Le rapport aux «autres» est complexe dans les écritures coloniales : dans les colonies de peuplement, particulièrement, l’on trouve différents niveaux d’altérité sur lesquels les auteurs des textes médiatiques jouent – les touristes, les métropolitains, les nouveaux arrivés, les fonctionnaires, etc. En ce qui concerne la présence autochtone, le sujet est différent : les coloniaux veulent devenir eux-mêmes des «autochtones» au sens premier et insistent alors sur le passé romain de l’Algérie, par exemple : c’est en effet une manière de les rendre invisibles. Elle n’est pas cependant la plus répandue : les journaux évoquent les «indigènes», mais plutôt sous les traits de silhouettes stéréotypées, d’anecdotes judiciaires, de listes officielles aussi. 

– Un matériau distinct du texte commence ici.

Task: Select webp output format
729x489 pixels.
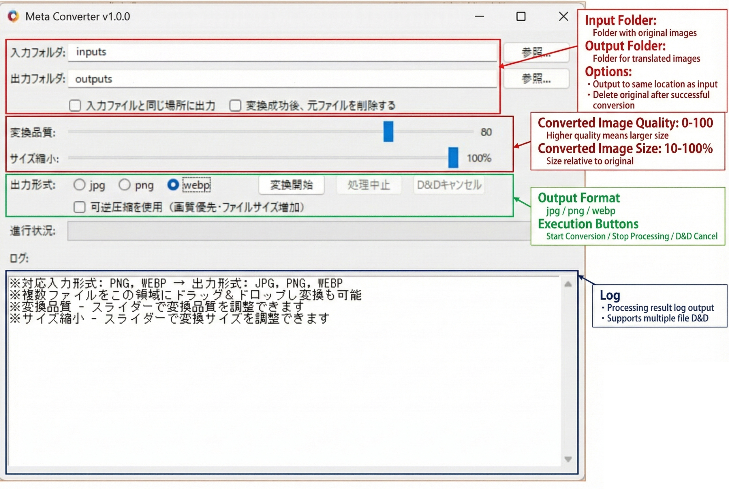Action: click(173, 185)
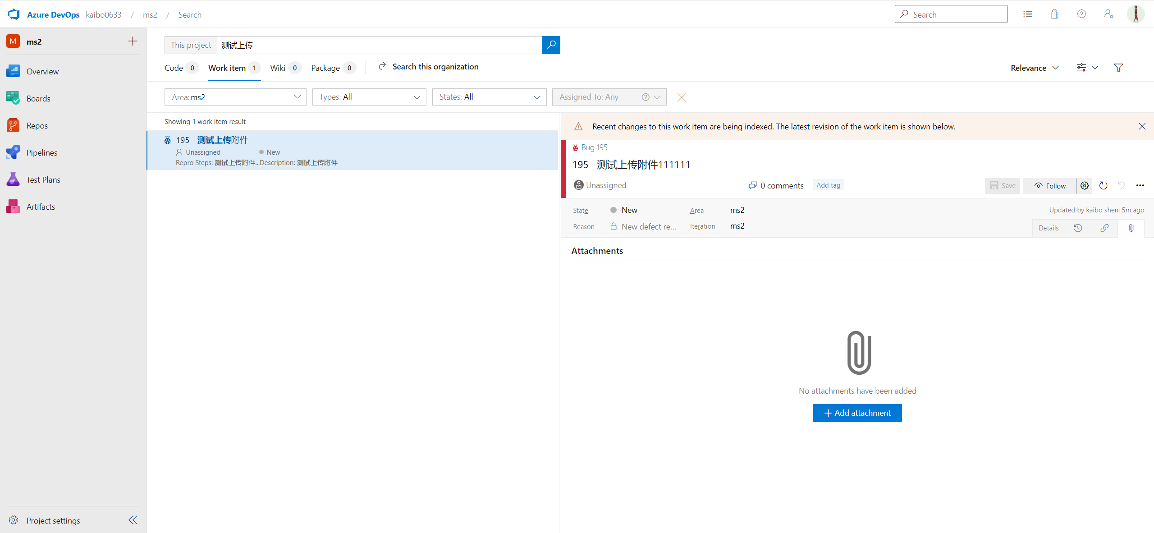Toggle the search filters panel
The height and width of the screenshot is (533, 1154).
1118,68

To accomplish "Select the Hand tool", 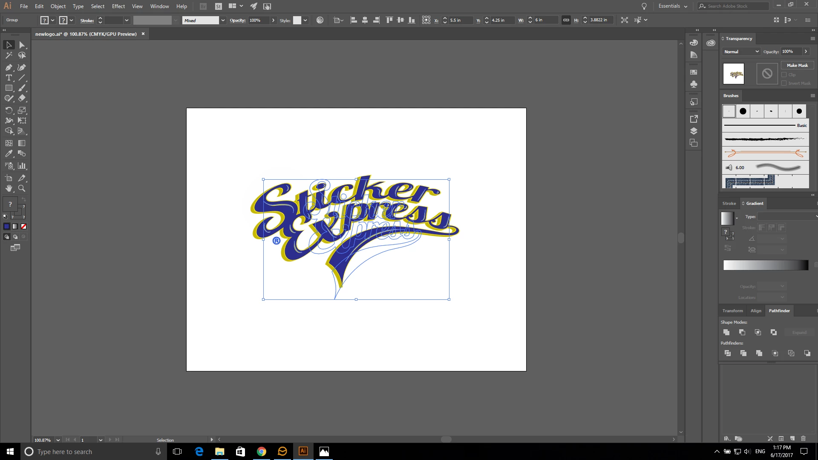I will [x=9, y=188].
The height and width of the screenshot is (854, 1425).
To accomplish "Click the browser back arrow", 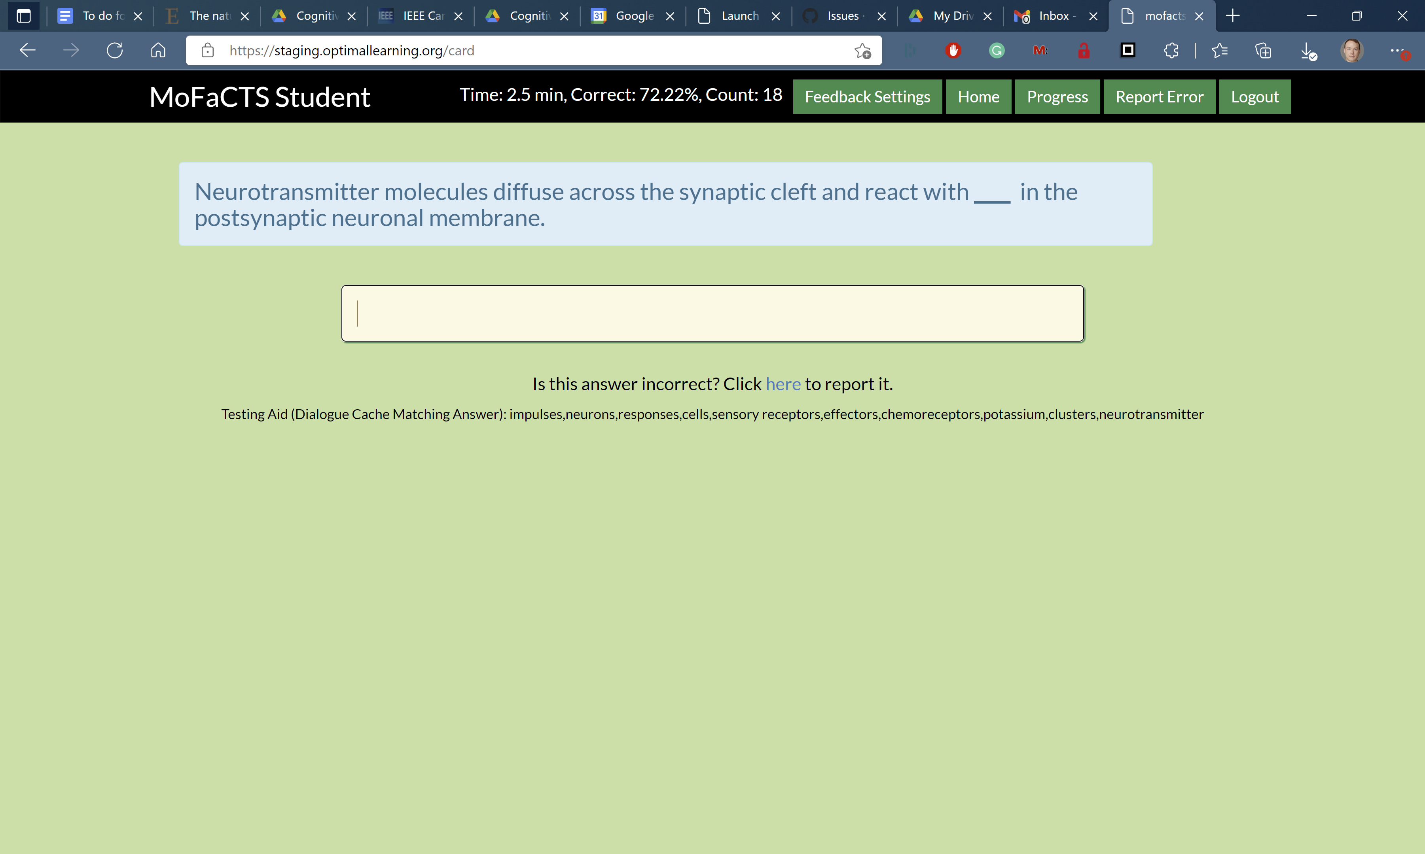I will [27, 50].
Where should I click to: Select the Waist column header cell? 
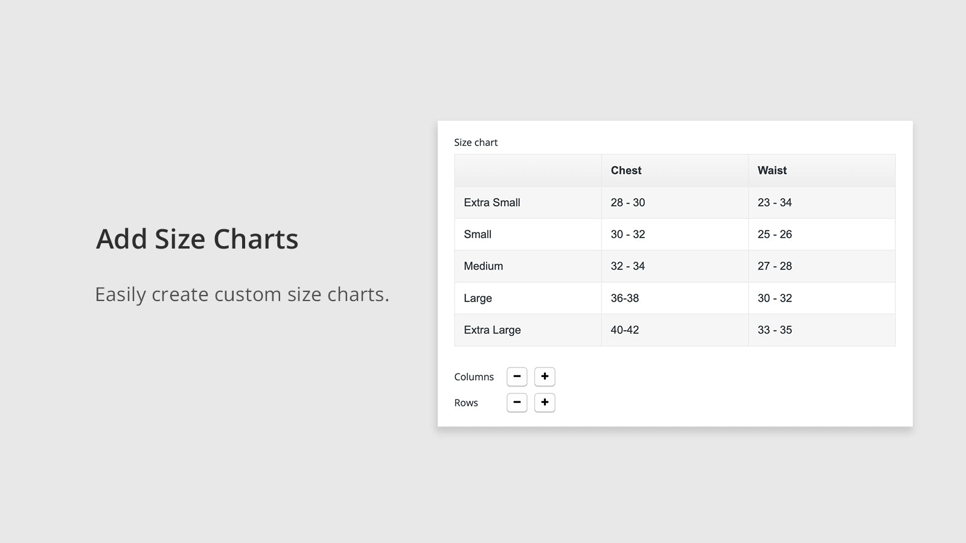tap(772, 170)
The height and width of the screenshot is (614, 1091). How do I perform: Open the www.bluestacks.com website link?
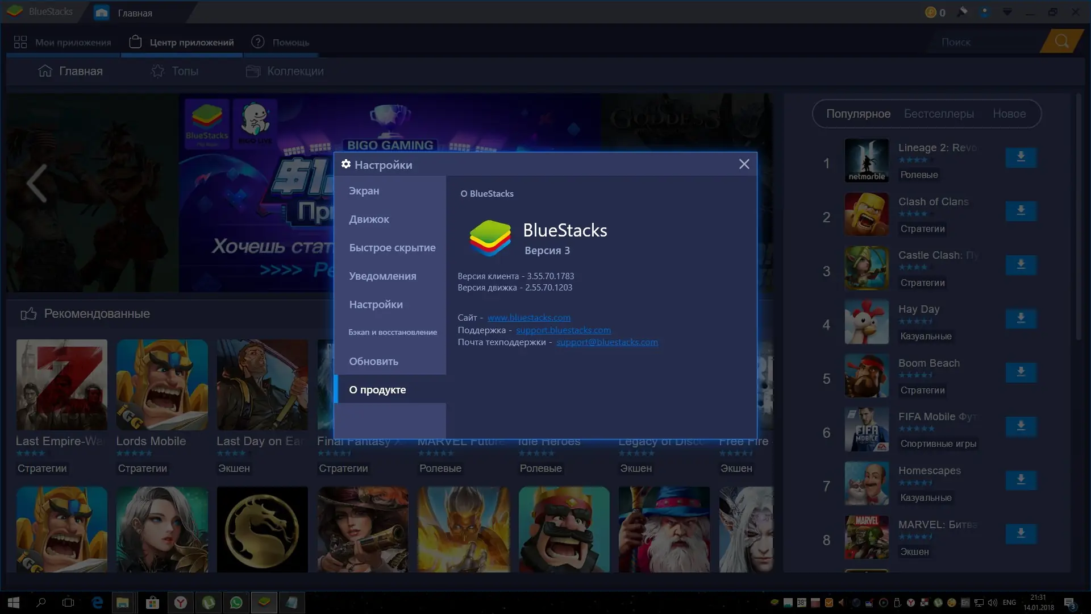click(528, 318)
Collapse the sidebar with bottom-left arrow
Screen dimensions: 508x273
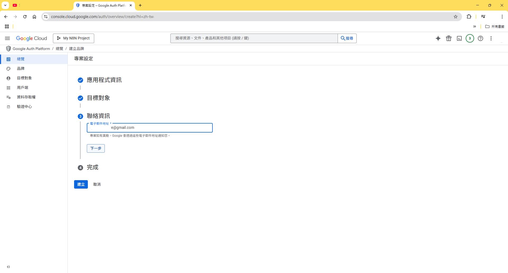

  • Dans vos recherches, avez-vous vu apparaître le mot «Algérie» ?

C’est un point qui est en effet intéressant : dans ses souvenirs publiés en livre, un journaliste mentionne que le mot «Algérie» orthographié ainsi est né sous la plume d’un savant bien connu de l’époque, très actif en Algérie, rédacteur du Moniteur algérien (qui devient, d’ailleurs, Le Moniteur de l’Algérie) pendant un temps. Adrien Berbrugger, c’est son nom, utilise «Algérie» pour remplacer une circonlocution trop longue – plus exactement, il l’aurait repris «d’un bouquin». De fait, le mot «Algérie» apparaît assez tôt dans la presse – d’ici quelques années, la numérisation des titres de presse permettra sans doute de préciser cette apparition du mot. Et l’Algérie ainsi nommée laisse paraître le mot «algérien» pour désigner les coloniaux assez rapidement aussi. 

  • Autant que d’informer, comment la presse balise le contrôle colonial du territoire conquis dans le but d’asseoir toujours mieux sa domination et son exploitation ?

Les journaux coloniaux sont destinés aux coloniaux, produits par eux et pour eux : il s’y crée, comme dans un laboratoire écrit, une identité textuelle qui donne forme – autant qu’elle informe – aux vies que construisent les «Français d’un autre monde» que sont les coloniaux. C’est donc un mouvement tourné vers soi exclusivement : c’est pour cela qu’il peut exclure les autres, c’est pour cela qu’il va aussi régler son rapport avec la France métropolitaine, avec Paris. 

Publier des journaux sur l’ensemble du territoire, c’est signaler qu’il est conquis ; publier dans ses journaux des textes agricoles ou scientifiques, c’est asseoir une domination par la «maîtrise» du territoire et de ses productions ; et surtout, publier des textes qui ne sont ni des informations, ni des notices scientifiques ou météorologiques, c’est montrer que l’appropriation est culturelle, donc complète.